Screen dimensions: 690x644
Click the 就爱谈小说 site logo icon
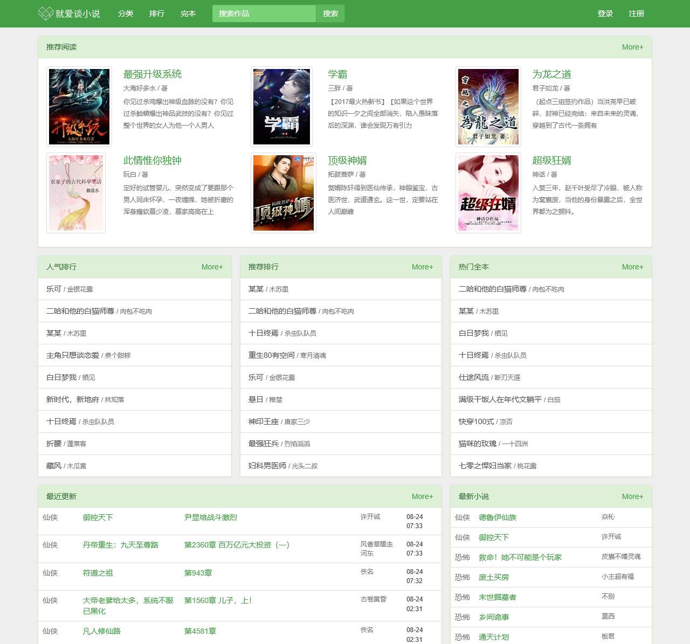click(46, 13)
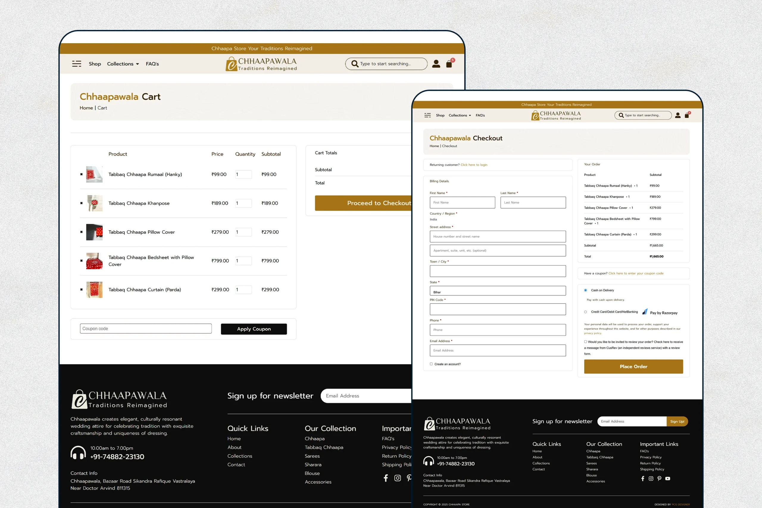Click the Facebook icon in the footer
762x508 pixels.
pyautogui.click(x=386, y=478)
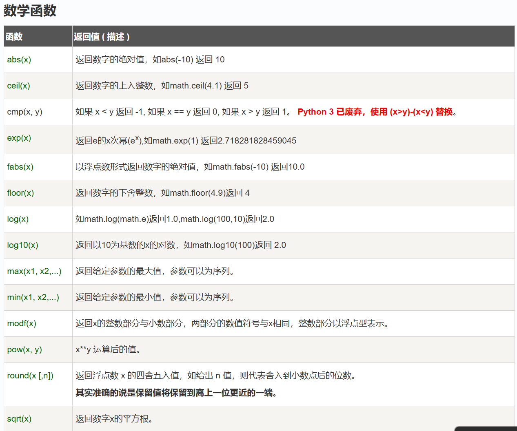Open the abs(x) function link
This screenshot has height=431, width=517.
click(19, 60)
════════════════════
▸ **AUFGABENSTELLUNG**:
Zitiere das gesamte Material oben unverändert Zeile für Zeile. Lass die Bilder dabei weg.

▸ **ERGEBNIS**:
Screen dimensions: 690x644
Click the 就爱谈小说 site logo icon
click(46, 13)
Click the Facebook icon in the footer
762x508 pixels.
pyautogui.click(x=386, y=478)
Open the abs(x) function link
This screenshot has height=431, width=517.
click(19, 60)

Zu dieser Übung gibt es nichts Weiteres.